Security — Decide the best means to address security in your environment. What are your requirements and mandates? Who is responsible for the overall security? You must articulate a security plan that establishes the vision and tone for securing your network. This is a formal document announcing your security framework, and further instructions exist (or will exist) in the form of policies and procedures.
Assess — Know your environment, including all call-taker workstations, servers, printers (check — yours might have an IP address), wireless access, radios, service providers, ANI/ALI databases and GIS databases. You need an inventory of everything and everybody who touches your network, whether directly or through another system. List your current policies and procedures. Determine what you already have in place.

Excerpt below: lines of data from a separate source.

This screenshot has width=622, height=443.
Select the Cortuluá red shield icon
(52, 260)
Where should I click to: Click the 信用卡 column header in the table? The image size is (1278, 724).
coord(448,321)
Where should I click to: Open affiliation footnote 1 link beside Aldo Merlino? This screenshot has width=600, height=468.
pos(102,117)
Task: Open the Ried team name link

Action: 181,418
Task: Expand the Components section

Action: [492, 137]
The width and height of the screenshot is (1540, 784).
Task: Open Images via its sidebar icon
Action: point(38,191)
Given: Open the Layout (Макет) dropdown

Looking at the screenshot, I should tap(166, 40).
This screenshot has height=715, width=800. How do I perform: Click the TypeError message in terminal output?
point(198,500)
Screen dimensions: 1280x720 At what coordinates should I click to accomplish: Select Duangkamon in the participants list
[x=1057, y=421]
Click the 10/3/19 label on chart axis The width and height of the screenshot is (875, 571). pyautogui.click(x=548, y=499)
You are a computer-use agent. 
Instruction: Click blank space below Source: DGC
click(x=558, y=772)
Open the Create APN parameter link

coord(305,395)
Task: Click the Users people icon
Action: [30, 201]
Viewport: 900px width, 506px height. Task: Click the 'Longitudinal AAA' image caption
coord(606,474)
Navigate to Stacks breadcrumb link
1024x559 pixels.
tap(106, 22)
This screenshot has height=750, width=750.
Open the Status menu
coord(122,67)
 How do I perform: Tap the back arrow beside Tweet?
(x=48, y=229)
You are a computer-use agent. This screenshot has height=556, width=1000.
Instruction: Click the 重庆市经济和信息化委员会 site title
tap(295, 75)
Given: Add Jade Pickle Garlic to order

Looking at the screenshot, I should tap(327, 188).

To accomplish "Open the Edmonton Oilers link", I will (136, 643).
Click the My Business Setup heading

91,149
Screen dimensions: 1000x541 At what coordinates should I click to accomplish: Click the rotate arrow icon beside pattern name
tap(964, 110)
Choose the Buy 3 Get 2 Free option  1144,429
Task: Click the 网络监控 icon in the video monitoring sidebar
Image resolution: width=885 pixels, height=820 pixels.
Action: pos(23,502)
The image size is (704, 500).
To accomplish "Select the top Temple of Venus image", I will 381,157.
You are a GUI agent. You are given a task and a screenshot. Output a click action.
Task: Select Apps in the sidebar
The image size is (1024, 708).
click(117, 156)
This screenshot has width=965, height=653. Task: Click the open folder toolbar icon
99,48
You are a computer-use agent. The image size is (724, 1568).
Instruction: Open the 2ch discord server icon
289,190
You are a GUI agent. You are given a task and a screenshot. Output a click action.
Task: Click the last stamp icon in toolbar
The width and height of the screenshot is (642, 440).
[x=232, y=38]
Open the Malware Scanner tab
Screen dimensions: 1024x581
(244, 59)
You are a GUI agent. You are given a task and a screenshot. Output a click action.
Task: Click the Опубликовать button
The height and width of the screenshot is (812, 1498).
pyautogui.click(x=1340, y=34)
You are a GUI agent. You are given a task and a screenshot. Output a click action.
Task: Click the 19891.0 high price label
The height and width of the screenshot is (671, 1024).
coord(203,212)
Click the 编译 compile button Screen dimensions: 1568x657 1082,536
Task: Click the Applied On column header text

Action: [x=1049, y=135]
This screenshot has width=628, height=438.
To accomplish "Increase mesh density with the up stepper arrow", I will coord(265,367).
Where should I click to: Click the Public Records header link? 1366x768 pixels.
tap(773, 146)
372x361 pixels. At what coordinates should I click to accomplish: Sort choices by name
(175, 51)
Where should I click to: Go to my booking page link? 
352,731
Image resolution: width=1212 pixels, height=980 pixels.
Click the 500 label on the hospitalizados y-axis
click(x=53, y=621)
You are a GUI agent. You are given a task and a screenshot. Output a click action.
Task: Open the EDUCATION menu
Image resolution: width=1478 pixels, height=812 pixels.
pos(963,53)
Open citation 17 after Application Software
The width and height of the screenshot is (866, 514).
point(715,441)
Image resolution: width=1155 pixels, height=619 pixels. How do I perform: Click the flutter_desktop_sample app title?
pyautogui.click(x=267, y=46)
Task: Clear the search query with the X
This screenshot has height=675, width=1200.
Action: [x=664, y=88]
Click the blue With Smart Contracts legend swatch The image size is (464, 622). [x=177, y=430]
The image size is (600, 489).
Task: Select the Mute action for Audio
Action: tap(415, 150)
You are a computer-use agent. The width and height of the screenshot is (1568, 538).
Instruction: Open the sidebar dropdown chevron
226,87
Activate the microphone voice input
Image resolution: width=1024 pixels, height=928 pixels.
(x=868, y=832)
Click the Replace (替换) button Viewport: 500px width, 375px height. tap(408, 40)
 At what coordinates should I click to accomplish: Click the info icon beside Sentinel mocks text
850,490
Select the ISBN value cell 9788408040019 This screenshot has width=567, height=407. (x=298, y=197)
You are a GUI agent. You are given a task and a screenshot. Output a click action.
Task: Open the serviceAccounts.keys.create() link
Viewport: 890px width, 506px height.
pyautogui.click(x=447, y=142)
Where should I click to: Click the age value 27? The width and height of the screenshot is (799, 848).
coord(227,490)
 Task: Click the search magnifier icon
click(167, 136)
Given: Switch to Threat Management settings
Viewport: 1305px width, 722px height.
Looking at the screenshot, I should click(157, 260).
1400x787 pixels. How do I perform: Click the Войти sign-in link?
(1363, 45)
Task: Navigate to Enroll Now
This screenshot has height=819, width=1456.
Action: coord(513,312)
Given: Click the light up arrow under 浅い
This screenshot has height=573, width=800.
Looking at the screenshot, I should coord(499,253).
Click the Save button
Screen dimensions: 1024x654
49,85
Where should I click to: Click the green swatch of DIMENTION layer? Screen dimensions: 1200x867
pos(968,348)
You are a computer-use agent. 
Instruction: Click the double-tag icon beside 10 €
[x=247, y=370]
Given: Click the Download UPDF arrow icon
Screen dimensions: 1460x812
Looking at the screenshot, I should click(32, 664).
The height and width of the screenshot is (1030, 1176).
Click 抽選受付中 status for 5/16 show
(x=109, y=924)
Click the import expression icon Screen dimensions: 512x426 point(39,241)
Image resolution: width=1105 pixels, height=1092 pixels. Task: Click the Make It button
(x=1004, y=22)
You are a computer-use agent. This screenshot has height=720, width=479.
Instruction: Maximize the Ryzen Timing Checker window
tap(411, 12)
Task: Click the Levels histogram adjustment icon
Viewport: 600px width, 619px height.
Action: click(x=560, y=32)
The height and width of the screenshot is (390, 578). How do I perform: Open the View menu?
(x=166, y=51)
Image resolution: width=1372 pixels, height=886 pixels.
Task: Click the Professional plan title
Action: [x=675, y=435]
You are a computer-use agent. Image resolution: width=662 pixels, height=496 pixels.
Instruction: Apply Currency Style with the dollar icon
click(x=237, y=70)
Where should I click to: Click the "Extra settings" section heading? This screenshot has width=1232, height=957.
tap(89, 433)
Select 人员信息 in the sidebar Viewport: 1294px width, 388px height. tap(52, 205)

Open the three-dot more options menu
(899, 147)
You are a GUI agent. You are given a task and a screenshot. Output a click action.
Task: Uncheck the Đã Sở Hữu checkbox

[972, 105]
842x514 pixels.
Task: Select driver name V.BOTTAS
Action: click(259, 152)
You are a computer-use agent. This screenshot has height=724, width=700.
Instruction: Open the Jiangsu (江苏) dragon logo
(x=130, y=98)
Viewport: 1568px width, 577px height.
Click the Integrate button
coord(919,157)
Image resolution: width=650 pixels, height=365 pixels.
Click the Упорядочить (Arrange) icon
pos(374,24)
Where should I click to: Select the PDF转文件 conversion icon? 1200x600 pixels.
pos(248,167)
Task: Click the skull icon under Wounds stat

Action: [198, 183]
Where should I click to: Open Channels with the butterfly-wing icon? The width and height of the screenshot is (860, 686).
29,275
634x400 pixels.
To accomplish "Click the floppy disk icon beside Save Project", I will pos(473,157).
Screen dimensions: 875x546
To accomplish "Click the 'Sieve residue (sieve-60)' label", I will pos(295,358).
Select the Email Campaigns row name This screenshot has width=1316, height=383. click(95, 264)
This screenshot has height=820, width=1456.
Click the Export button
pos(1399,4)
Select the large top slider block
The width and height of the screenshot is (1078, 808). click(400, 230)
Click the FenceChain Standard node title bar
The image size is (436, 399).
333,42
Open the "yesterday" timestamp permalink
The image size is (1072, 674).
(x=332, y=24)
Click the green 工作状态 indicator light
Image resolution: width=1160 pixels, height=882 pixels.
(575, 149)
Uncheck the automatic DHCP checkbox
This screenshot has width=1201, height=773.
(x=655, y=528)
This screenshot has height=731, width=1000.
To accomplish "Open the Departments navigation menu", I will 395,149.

Compliance Roadmap — Now that you know what you have, compare this to the requirements of your chosen security standard. Note the requirements that you do not have. The differences represent the gaps. Each of the missing requirements on your gap analysis needs a remediation plan. This may take the form of a compliance roadmap, which is a list of activities that will bring your network into compliance with your chosen standard. Activities addressed in a compliance roadmap often include:
A compliance plan should include a rough order-of-magnitude estimate of the costs associated with activities, as well as a timeline for completion. The timeline demonstrates the opportunity to distribute costs and the workload over five years (more or less as time and funds permit). If your IP network connectivity will be established soon, consider compressing your timeline and choosing the activities that you are able to accomplish quickly, or those that offer the most security. Mitigation strategies should be put in place to provide a viable plan to correct your remaining gaps and achieve complete security compliance.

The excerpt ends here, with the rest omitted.